2.3. Heat Storage Performance Analysis

Phase transformation characteristics of the alloy were quantified via simultaneous thermal analysis (STA 449 F3), including onset and termination temperatures of phase change and associated latent heat. First, a cylindrical specimen (10 mg, precisely weighed) was loaded into an alumina crucible. Under the protection of a high-purity argon atmosphere, a symmetric thermal cycle was implemented with 5 °C/min ramping: heating from room temperature to 720 °C followed by cooling to room temperature at equivalent rate. The latent heat of phase transition was calculated using the analysis software integrated with the simultaneous thermal analyzer. Phase change enthalpy was quantified through numerical integration of the DSC fusion curve, where peak area directly corresponds to latent heat. Alloy density was determined via the Archimedes’ principle buoyancy method using a DE-250ME electronic densitometer (Guangdong Hongtuo Instrument Technology Co., Ltd., Hongtuo, China). Thermophysical properties including thermal diffusivity (α) and specific heat capacity (Cp) were characterized at ambient temperature using a laser flash analyzer (LFA 467). The samples, sized 10 mm × 10 mm × 2 mm, were coated with a thin layer of thermally conductive graphite. The sample was placed into the instrument’s heating chamber, and the thermal diffusivity and specific heat capacity were recorded once the measurements stabilized. Each sample was tested three times, and the average value was adopted to ensure accuracy. The instrument typically offers an accuracy better than ±3%. Triplicate measurements ensured data accuracy, with mean values reported. Thermal conductivity (κ) was derived from Equation (1), where (ρ) denotes density.

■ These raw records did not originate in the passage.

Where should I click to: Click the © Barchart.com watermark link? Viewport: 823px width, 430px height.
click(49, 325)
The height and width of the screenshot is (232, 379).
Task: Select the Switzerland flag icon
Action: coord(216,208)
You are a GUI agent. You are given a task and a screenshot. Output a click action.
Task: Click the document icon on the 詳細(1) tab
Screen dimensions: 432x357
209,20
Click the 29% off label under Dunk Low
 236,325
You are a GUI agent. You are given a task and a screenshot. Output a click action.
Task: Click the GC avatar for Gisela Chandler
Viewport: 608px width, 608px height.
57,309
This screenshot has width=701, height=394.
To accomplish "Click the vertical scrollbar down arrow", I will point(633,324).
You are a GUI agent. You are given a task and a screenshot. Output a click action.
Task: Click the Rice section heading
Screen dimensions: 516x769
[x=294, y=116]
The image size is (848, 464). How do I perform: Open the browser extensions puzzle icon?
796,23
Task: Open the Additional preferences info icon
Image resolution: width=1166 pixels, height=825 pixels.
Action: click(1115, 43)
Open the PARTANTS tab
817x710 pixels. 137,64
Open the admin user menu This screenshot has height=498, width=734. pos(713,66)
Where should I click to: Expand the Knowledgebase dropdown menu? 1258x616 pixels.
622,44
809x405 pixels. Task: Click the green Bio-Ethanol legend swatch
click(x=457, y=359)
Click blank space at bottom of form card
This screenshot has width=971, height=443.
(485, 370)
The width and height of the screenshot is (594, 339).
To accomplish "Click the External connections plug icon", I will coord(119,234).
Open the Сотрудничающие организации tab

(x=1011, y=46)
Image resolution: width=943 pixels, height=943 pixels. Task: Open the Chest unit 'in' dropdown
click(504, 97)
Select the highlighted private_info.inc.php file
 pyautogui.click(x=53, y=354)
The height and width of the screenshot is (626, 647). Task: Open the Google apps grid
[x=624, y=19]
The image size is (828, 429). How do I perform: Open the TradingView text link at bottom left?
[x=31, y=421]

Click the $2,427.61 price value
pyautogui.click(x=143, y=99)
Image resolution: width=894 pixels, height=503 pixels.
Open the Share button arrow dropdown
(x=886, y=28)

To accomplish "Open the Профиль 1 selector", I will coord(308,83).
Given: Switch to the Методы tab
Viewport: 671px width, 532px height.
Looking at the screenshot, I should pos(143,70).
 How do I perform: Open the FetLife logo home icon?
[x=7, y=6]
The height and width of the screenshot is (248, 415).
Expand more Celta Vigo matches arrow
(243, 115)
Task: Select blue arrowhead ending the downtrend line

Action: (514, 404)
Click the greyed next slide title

$$\mathsf{\kappa }=\mathsf{\alpha }·\mathsf{\rho }·\mathrm{Cp}$$

(1)

3. Results and Discussion

3.1. Influence of Trace La on the Microstructure in Al-7Si Alloy

Figure 1 presents the metallographic structures and scanning electron micrographs of Al-7Si alloys containing varying La additions. Elemental distribution maps for Al-7Si alloys incorporating graded La concentrations are illustrated in Figure 2. Unmodified Al-7Si alloy (Figure 1a and Figure 2a) exhibits a microstructure dominated by primary α-Al with lamellar eutectic Si. Eutectic Si primarily resides as coarse plate-like structures within the α-Al matrix. Adding 0.06 wt.% La modifies the eutectic Si morphology, transforming it from plate-like to short rod-like structures with a concurrent size reduction. Figure 1b and Figure 2b demonstrate that La achieves optimal eutectic silicon refinement at this stage, transitioning its morphology from plates to short rods with significant size reduction. However, when 0.1 wt.% La is added, the number of plate-like eutectic Si phases within the alloy increases, though their size remains smaller than those in the unmodified Al-7Si alloy, as seen in Figure 1c and Figure 2c. Figure 3 summarizes primary α-Al grain statistics across six sets of alloys. The unmodified Al-7Si alloy exhibits primary α-Al grains averaging 29.15 μm. As the La content increases, the grain size gradually decreases. Incorporating 0.06 wt.% La refines primary α-Al grains to 18.85 μm, achieving a 35.33% size reduction relative to the unmodified alloy. When 0.1 wt.% La is added, the α-Al grain size measures 22.22 μm, still smaller than that of the unmodified original alloy, reflecting a 23.77% reduction.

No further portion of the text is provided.